__THE TASK__
Extract, exactly as written, the line that contains "Image resolution: width=280" and all lines after it through the end of the records. Omit pictures.

-- DATASET RECORDS follows --

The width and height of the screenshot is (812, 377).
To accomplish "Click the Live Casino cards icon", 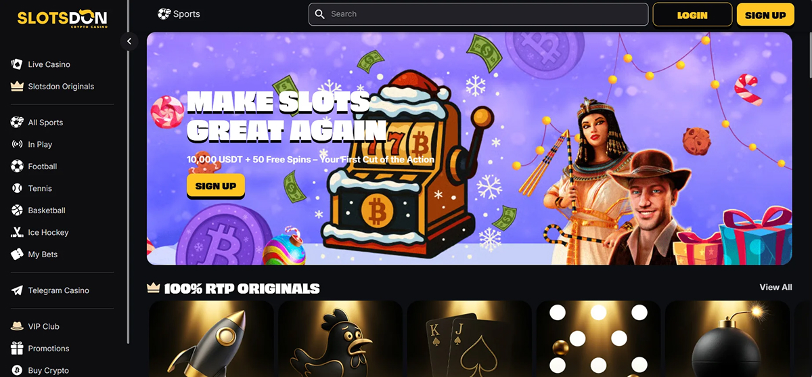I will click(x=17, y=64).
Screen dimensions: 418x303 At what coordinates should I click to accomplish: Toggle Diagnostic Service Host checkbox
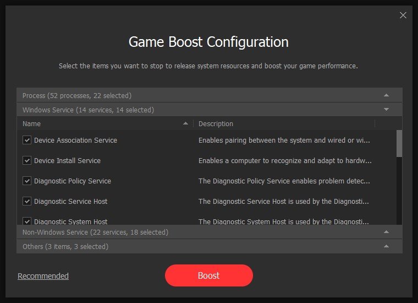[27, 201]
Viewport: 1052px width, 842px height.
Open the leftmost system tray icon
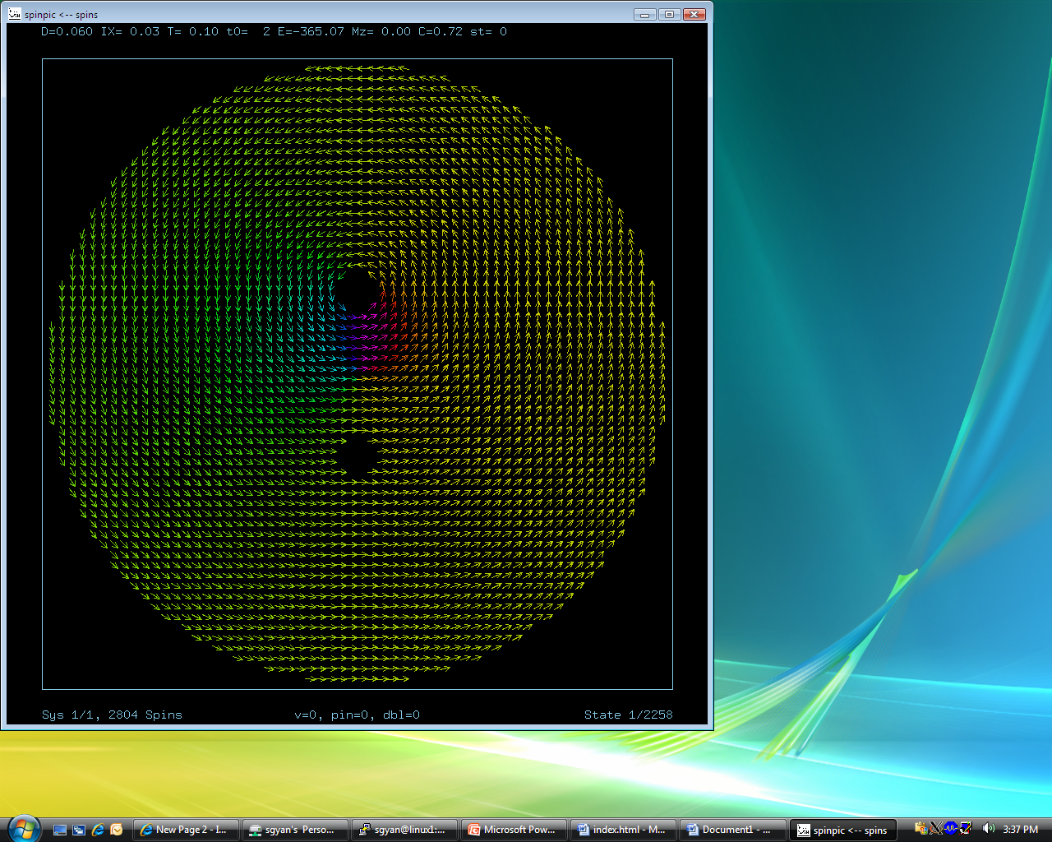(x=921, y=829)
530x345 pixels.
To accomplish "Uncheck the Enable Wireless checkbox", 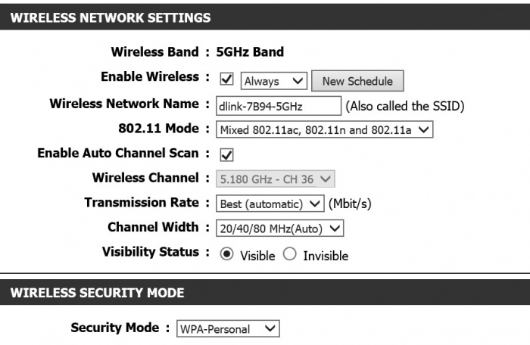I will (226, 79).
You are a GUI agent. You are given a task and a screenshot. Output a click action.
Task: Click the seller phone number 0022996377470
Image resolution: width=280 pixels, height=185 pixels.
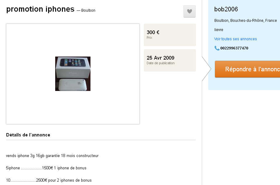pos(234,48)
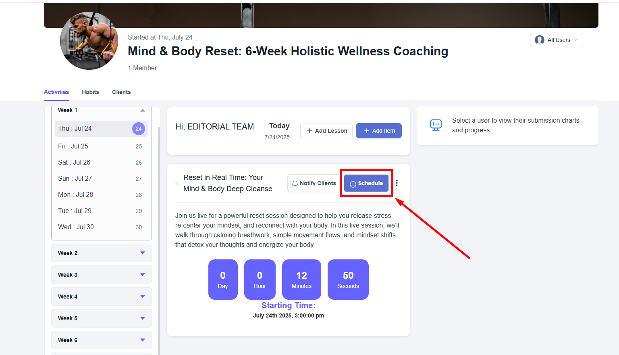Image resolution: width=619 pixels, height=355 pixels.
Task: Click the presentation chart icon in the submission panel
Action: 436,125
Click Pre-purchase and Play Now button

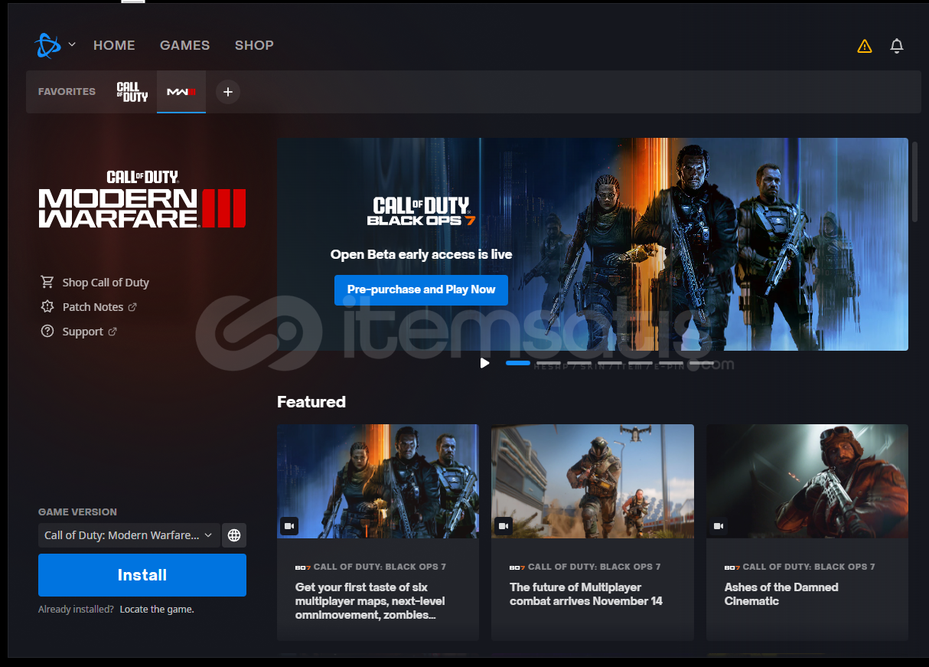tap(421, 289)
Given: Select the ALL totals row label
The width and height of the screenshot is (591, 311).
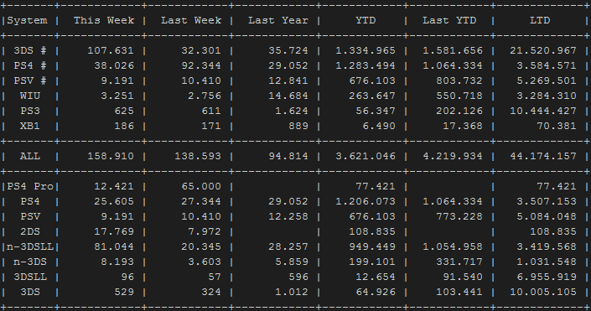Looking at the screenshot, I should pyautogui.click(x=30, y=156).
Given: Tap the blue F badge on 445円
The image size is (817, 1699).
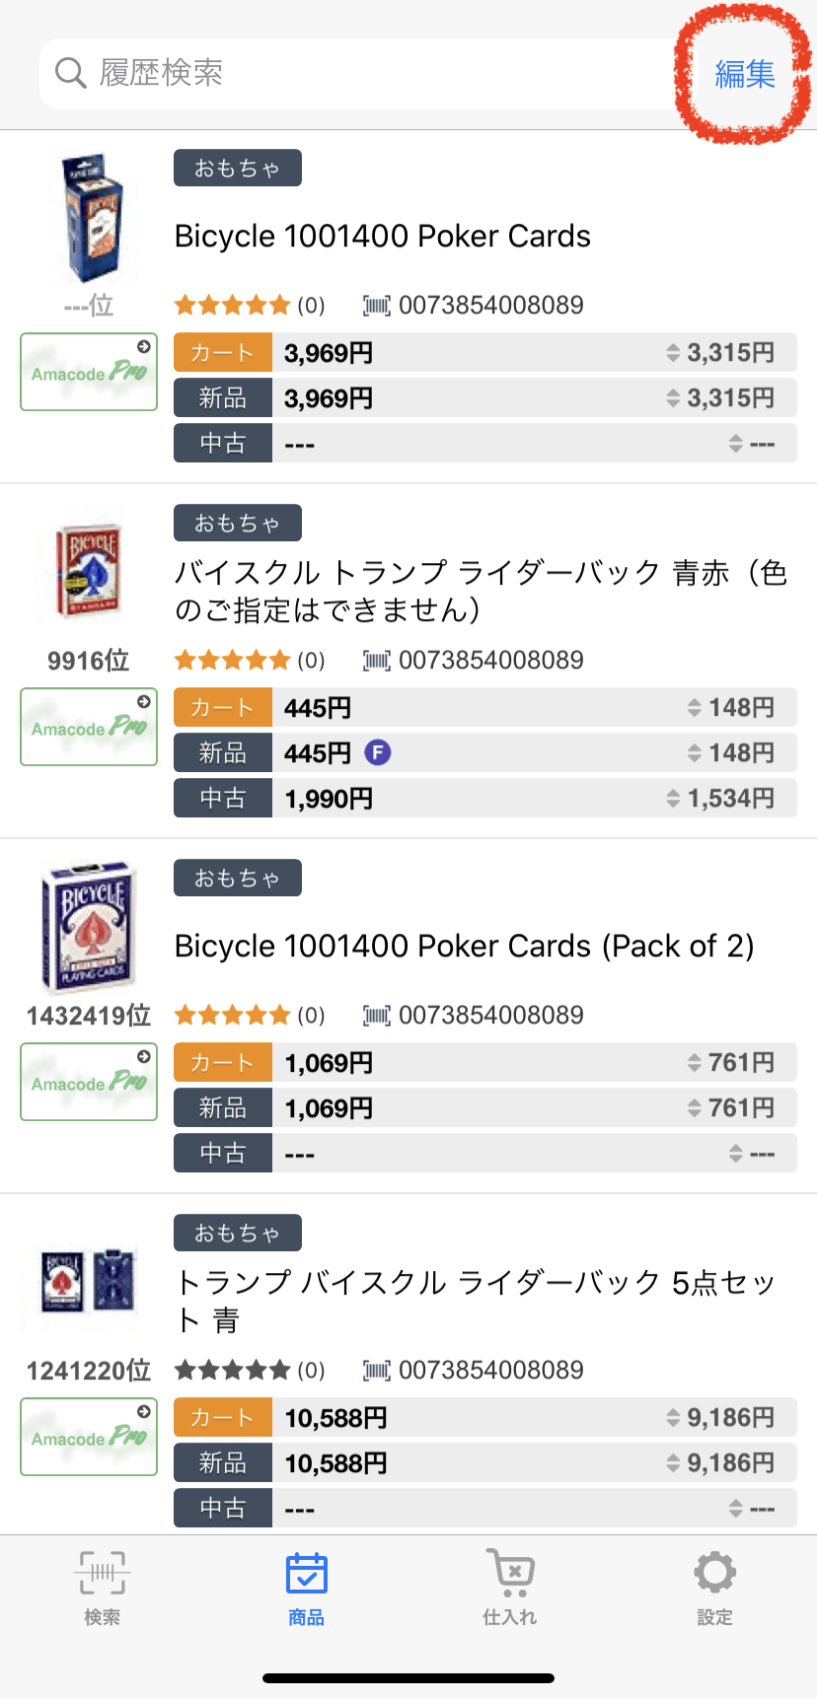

-- DATASET RECORDS concluded --

__TASK OUTPUT__
Image resolution: width=280 pixels, height=185 pixels.
pos(234,48)
Image resolution: width=619 pixels, height=355 pixels.
Task: Click the presentation chart icon in the submission panel
Action: 436,125
Click Pre-purchase and Play Now button

tap(421, 289)
Given: Select the ALL totals row label
The width and height of the screenshot is (591, 311).
Looking at the screenshot, I should pyautogui.click(x=30, y=156).
Given: Tap the blue F badge on 445円
The image size is (817, 1699).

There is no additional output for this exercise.